*SHORT EXERCISE A*. In the Harpoot passage, how many pupils did Euphrates College have across all its departments?
*SHORT EXERCISE B*. Reproduce the part of the Harpoot passage that starts with "Harpoot is one" and goes on through "outside of Marash.".

───── TEXT EXTRACT ─────

THE REIGN OF TERROR--HARPOOT AND ZEITOUN.


The Harpoot massacre was another butchery carried out under
orders. Sixty Christians fled to a church in the vain hope that its
walls would furnish them a shelter against those who were crying for
the blood of Armenians. They were permitted for a time to believe
themselves secure, but suddenly the church was surrounded by a great
number of Kurds. The doors were then blown in, and the Christians
thought that they would be massacred within the sacred structure. They
were not. Their captors took them one at a time outside the church,
and there, heedless of the cries for mercy from women and children,
killed them, either by shooting or stabbing them. The first victim
was the Protestant pastor of the church, who, as he was dragged out,
bade the others, if they had to die, to die as Christians. He met
his death like a martyr. Some of the refugees, in a very agony of
terror, offered to abjure their faith and accept Islamism, thinking
thus to save their lives. The offers availed them nothing, for their
insatiable enemies, after accepting them, dragged the converts out and
killed them one by one. The Armenian Church was turned into a mosque,
and the Protestant Church into a stable.

An eyewitness who saw the Christian quarter in flames and the houses
of the American mission burning, said that he came on to Malatia (the
ancient Melitene), and found not a house in the Christian quarter
standing. In a khan there were about twenty wounded men, the sole
survivors of a caravan of two hundred who had been traveling to Harpoot
from Northern Syria and whose members had nearly all been slain by the
Kurdish bands. There were one hundred and fifty bodies lying in the
road. At Marash, the same witness, days after the massacre, counted
eighty-seven dead Armenians in one spot, and there were hundreds of
bodies strewn around in the near neighborhood. In the villages on
the plains near Harpoot, each containing from fifty to one thousand
houses, the evidences of slaughter were sickeningly abundant. The
Kurdish butchers had slain fully half the population. The door of a
house would be burst open, a volley fired upon the shuddering inmates,
while those who rushed out were caught and killed in the fields. Then
the houses were plundered, fired and left blazing. This was the fate
of thousands of Christian homes.

Several thousand Armenian Christians fell in the city of Harpoot under
Kurdish and Turkish swords. In the Province of Harpoot were hundreds
of small towns and villages, few of which escaped the terrible fate
of slaughter and desolation that befell over two thousand other towns
and villages throughout the country.

Harpoot is one of the principal stations of the Eastern Turkey Mission,
and is the seat of Euphrates College, a group of buildings, eight
of which were badly wrecked during the riots. This institution had
about five hundred and sixty-four pupils in all its departments, and
was exerting a powerful influence for good throughout Eastern Turkey.

It was estimated that the loss would not be less than $88,000. At
Marash, the destruction of mission buildings was more complete. The
Central Turkey Girls' College and the Theological Seminary were both
wrecked. There were in the former institution (which was organized
in 1884), about thirty-five students. Both buildings were located a
little distance outside of Marash.

───── INFORMATION SHOWN ─────

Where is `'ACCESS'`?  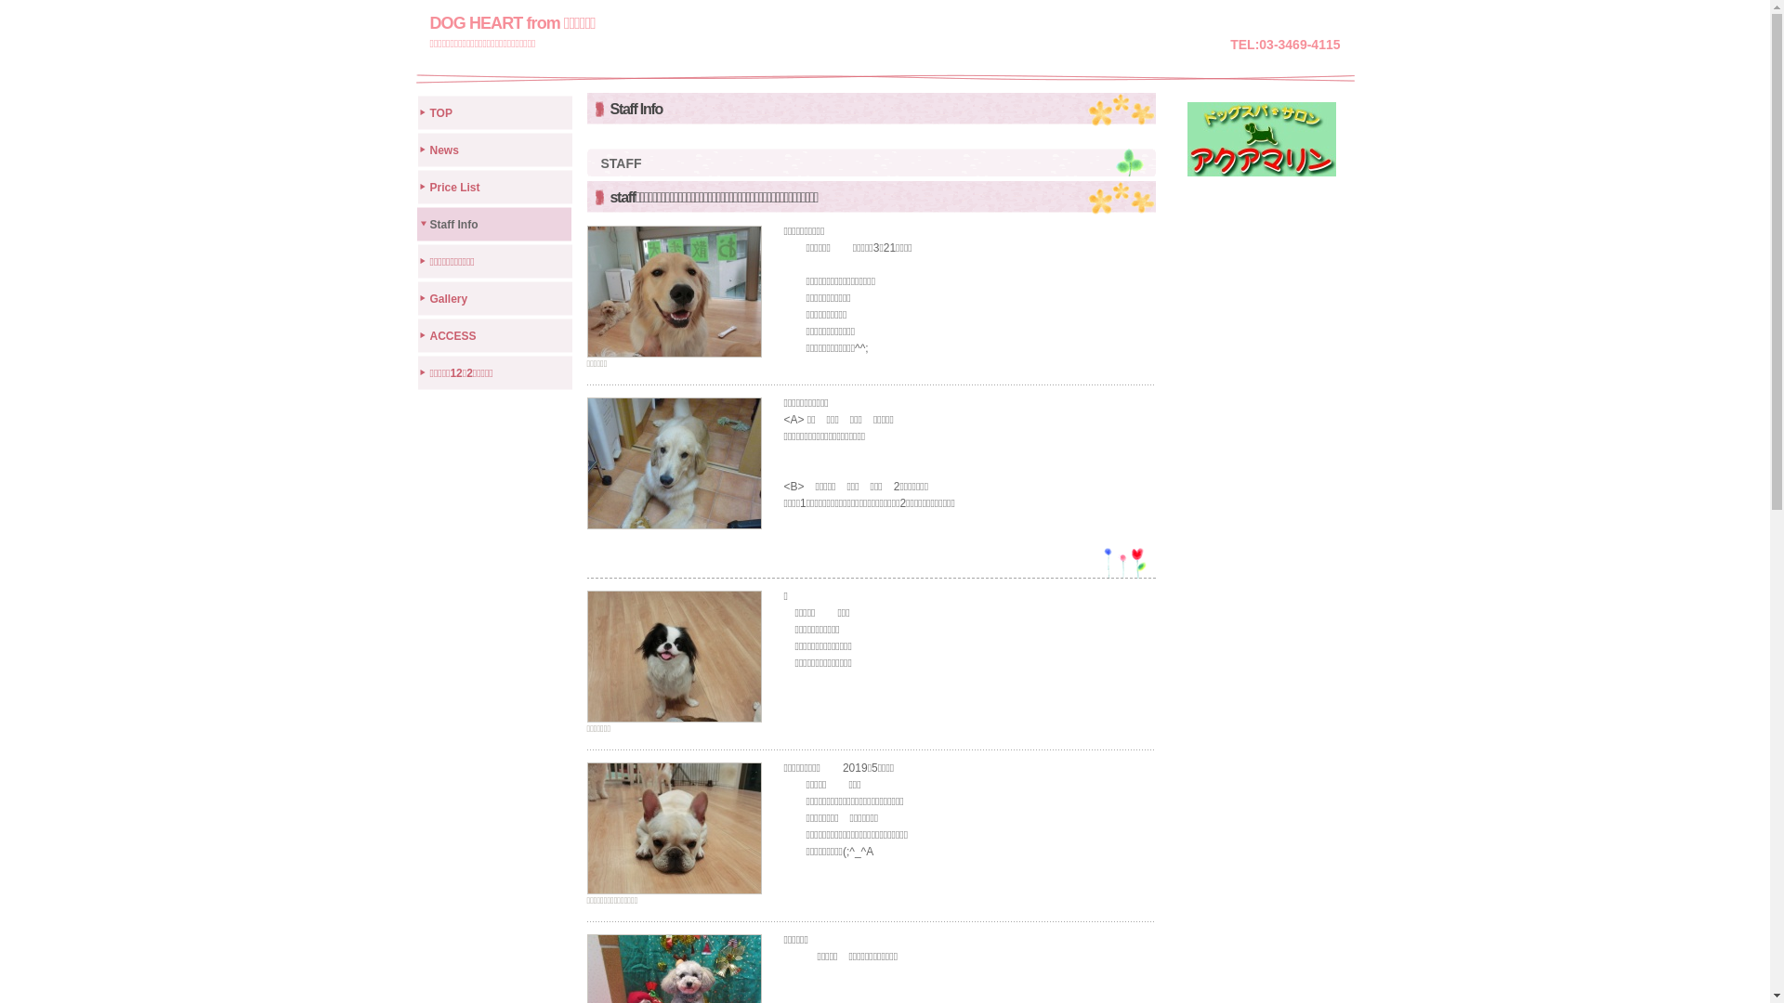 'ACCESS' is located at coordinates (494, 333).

─────
───── INFORMATION SHOWN ─────

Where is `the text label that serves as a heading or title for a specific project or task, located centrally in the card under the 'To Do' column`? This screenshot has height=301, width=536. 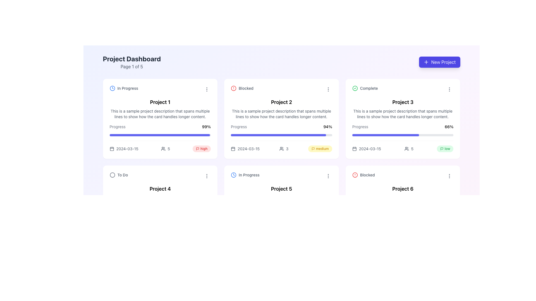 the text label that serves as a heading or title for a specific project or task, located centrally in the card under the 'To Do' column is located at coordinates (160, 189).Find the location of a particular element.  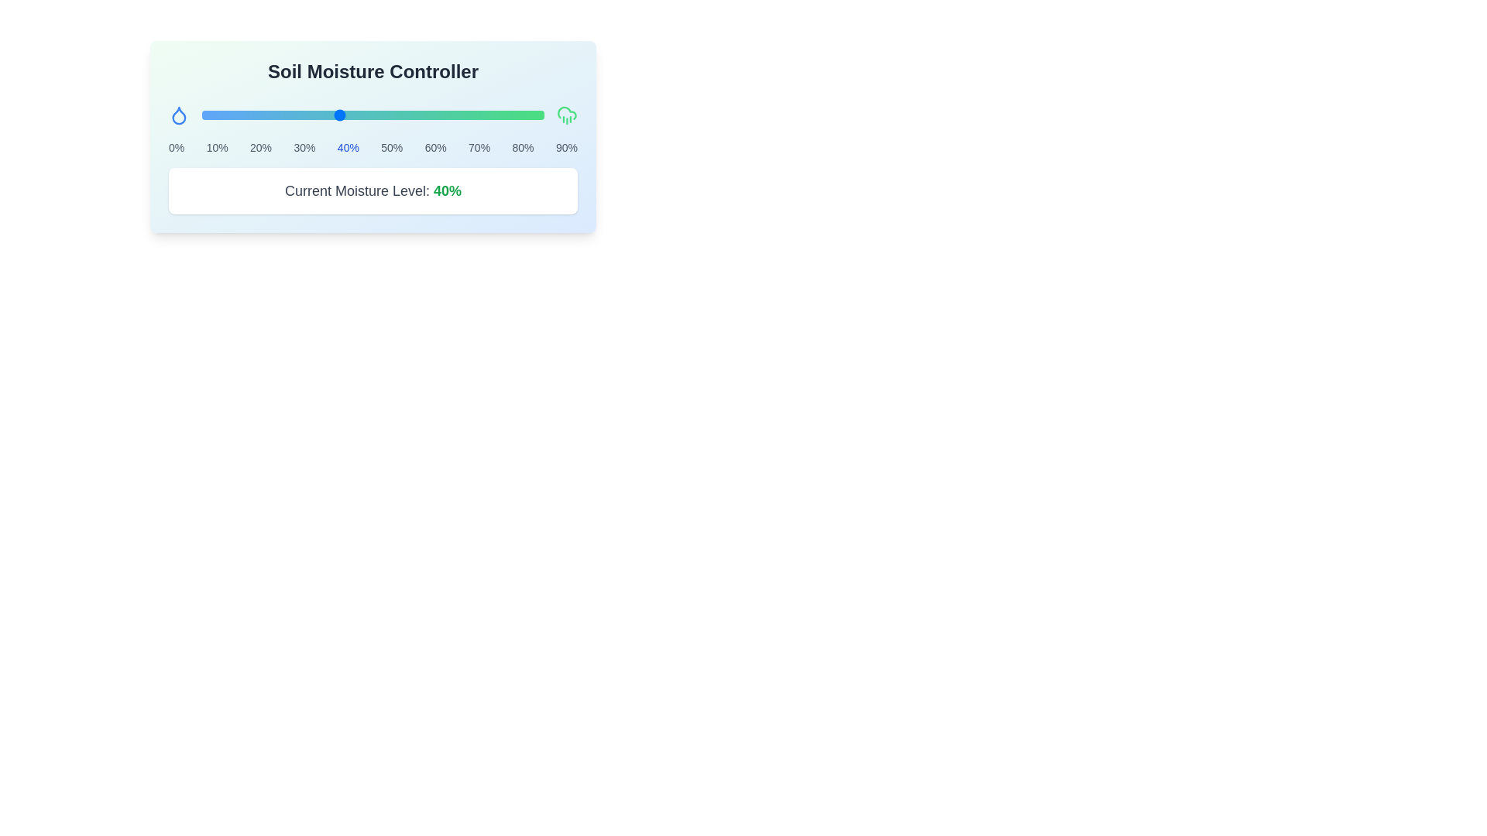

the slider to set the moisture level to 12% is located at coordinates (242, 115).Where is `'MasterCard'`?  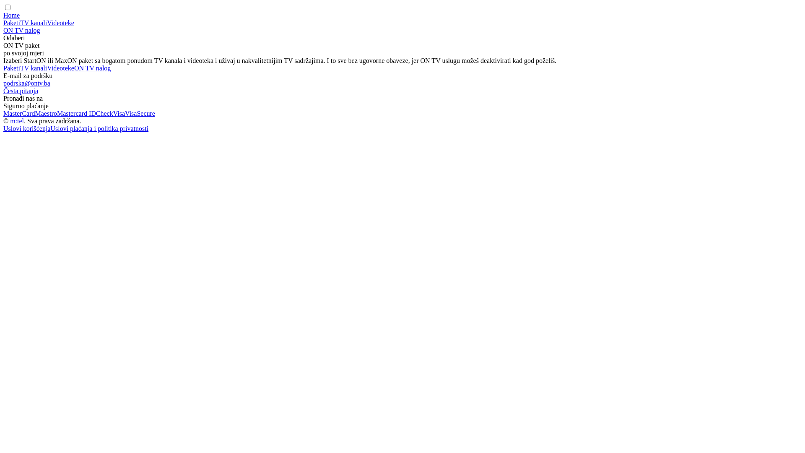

─────
───── INFORMATION SHOWN ─────

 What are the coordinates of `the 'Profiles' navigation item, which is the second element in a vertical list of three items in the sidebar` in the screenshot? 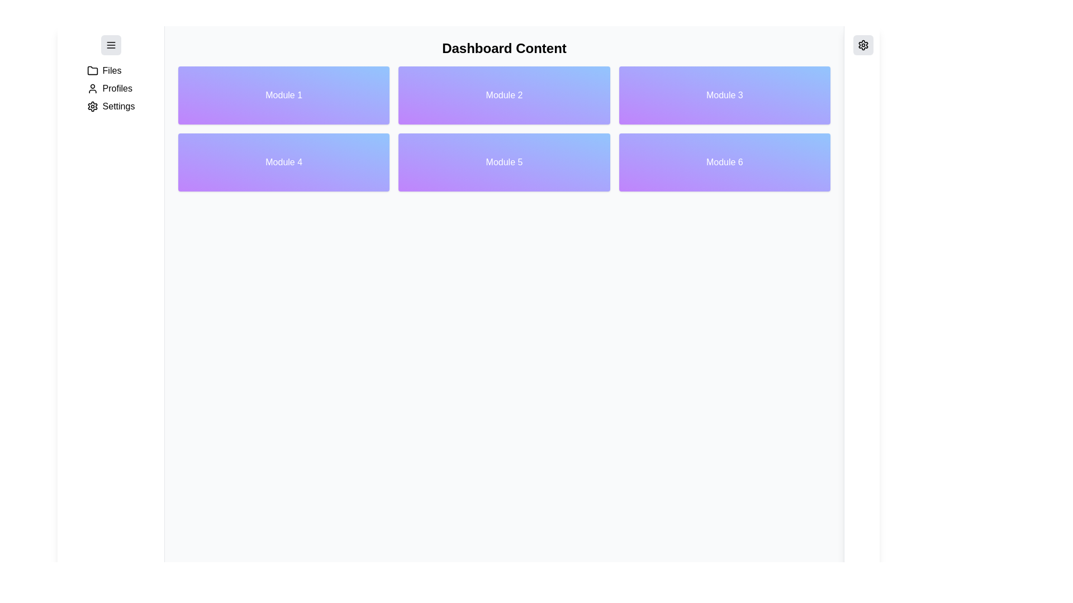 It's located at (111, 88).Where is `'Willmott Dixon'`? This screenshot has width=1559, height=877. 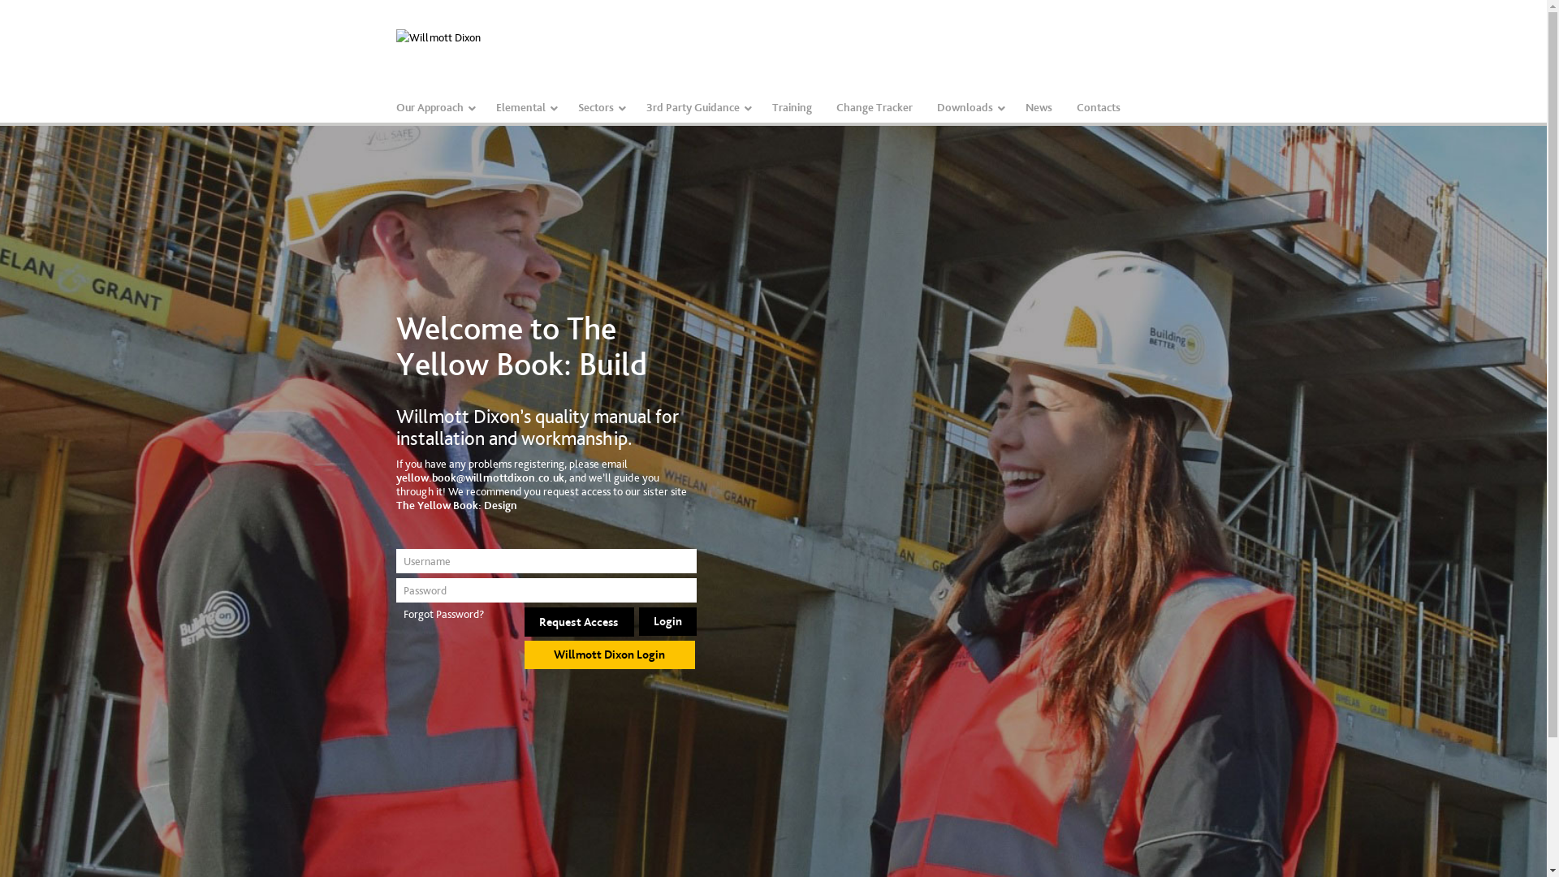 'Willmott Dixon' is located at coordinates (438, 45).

─────

*EXERCISE OUTPUT A*. About five hundred and sixty-four.

*EXERCISE OUTPUT B*.
Harpoot is one of the principal stations of the Eastern Turkey Mission,
and is the seat of Euphrates College, a group of buildings, eight
of which were badly wrecked during the riots. This institution had
about five hundred and sixty-four pupils in all its departments, and
was exerting a powerful influence for good throughout Eastern Turkey.

It was estimated that the loss would not be less than $88,000. At
Marash, the destruction of mission buildings was more complete. The
Central Turkey Girls' College and the Theological Seminary were both
wrecked. There were in the former institution (which was organized
in 1884), about thirty-five students. Both buildings were located a
little distance outside of Marash.